TEXT FOR ANALYSIS ▸
..............................
Each village of twelve persons will be a self-managed entity with a selected resident manager (initially appointed but eventually elected by residents). Residents will meet regularly to make decisions about how to live in community, determine basic rules of behavior and allow for individual needs and creativity. Residents will not be required to see a case manager or attend AA meetings or attend other services. However, such services will be available for the time a resident is interested in such support. Villages will need to work together to coordinate efforts for activities such as grocery shopping, medical appointments, maintaining the interior and exterior of their homes and maintenance of the common areas. Village residents will also elect a representative to sit on a Council of Villages (6 anticipated villages of 12 persons) to plan for larger activities and problem solve for community wide efforts or concerns.
We anticipate that it will take some time for the smooth operation of each village. CSAH will provide staff leadership to support village efforts to determine what works best for them. We expect mistakes but also expect villages (and individuals) will improve with time.
..............................
Collected data entries ▸
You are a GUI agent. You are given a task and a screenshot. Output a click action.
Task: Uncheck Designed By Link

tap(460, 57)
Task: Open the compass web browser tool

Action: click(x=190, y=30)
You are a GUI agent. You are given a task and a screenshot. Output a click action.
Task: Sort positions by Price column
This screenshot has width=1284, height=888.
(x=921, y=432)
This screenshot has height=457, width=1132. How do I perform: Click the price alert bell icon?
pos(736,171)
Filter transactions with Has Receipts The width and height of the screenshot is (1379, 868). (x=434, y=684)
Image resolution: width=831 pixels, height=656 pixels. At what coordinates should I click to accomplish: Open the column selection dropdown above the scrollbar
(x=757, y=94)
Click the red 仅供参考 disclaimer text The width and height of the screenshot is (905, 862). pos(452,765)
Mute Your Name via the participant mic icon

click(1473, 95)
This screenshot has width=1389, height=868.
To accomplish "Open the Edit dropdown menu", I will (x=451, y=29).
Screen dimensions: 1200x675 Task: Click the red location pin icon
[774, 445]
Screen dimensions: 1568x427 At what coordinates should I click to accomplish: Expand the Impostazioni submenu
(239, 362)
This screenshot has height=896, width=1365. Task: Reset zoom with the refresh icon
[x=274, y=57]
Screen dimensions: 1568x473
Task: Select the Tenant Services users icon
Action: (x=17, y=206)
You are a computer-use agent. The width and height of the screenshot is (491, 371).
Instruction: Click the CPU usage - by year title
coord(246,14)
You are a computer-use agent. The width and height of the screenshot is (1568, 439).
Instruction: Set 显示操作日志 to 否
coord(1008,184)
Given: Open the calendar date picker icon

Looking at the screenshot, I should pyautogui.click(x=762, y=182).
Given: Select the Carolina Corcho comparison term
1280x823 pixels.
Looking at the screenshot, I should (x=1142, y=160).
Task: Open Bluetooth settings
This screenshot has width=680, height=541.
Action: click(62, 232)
..............................
TASKS TO PERFORM ▸
(a) According to the text on self-managed villages, how many villages are anticipated to send representatives to the Council of Villages?
(b) Using the text on self-managed villages, explain why CSAH will provide staff leadership to the villages.
(c) Continue the text on self-managed villages from the point where it ends.

EXPECTED OUTPUTS ▸
(a) Six villages, each of twelve persons, are anticipated.

(b) The text anticipates that each village will need some time before it operates smoothly. CSAH staff leadership is meant to support the villages' efforts to determine what works best for them, with mistakes expected as the villages and their residents improve over time.

(c)
As residents heal they will have opportunities to work, volunteer and give back to the community at large.
Tour the Tiny House model:
The Tiny House model parked at 704 Wheaton Street in the parking lot of the Savannah Baptist Center. The Tiny House is available for tours by calling or emailing the CSAH Executive Director, Cindy Kelley at 912.644.7945 or firstname.lastname@example.org. Groups and individuals are welcome to tour the model.
General information about the Tiny House project:
The location at 75 Dundee is on the site of a former Cotton Mill. A homeless camp has been on the site for decades. We anticipate being able to build up to 72 homes on the site over 5+ years. Our Tiny Homes are 16x8 (128 square feet). They are well built homes with exterior cladding in cement board and a metal roof. If you drive by to see the model you will notice we have selected white and red exterior paint for the first 12 home village for veterans. The interior of the unit is tongue and grove pine on walls and ceiling (11 feet, 4 inch celing height), has two windows, an entrance door with six light panels, a small kitchen with microwave, refrigerator and hotplate, a bathroom with shower and a single bed that works as a sofa during the day. The floors are ceramic tile and there is plenty of storage under the bed. Broader community enhancements will include outdoor tables, grills and gardens. Plans are also in place for a small chapel on the site.
The materials cost for each Tiny House is $7,000. The total project cost is $1.7 million (land, clubhouses, all units, site preparation). This total cost, divided by 72 units reveals a total cost per housing unit at $23,611. This is incredibly affordable housing and we are proud to show what can be done with creative, alternative approaches to housing development.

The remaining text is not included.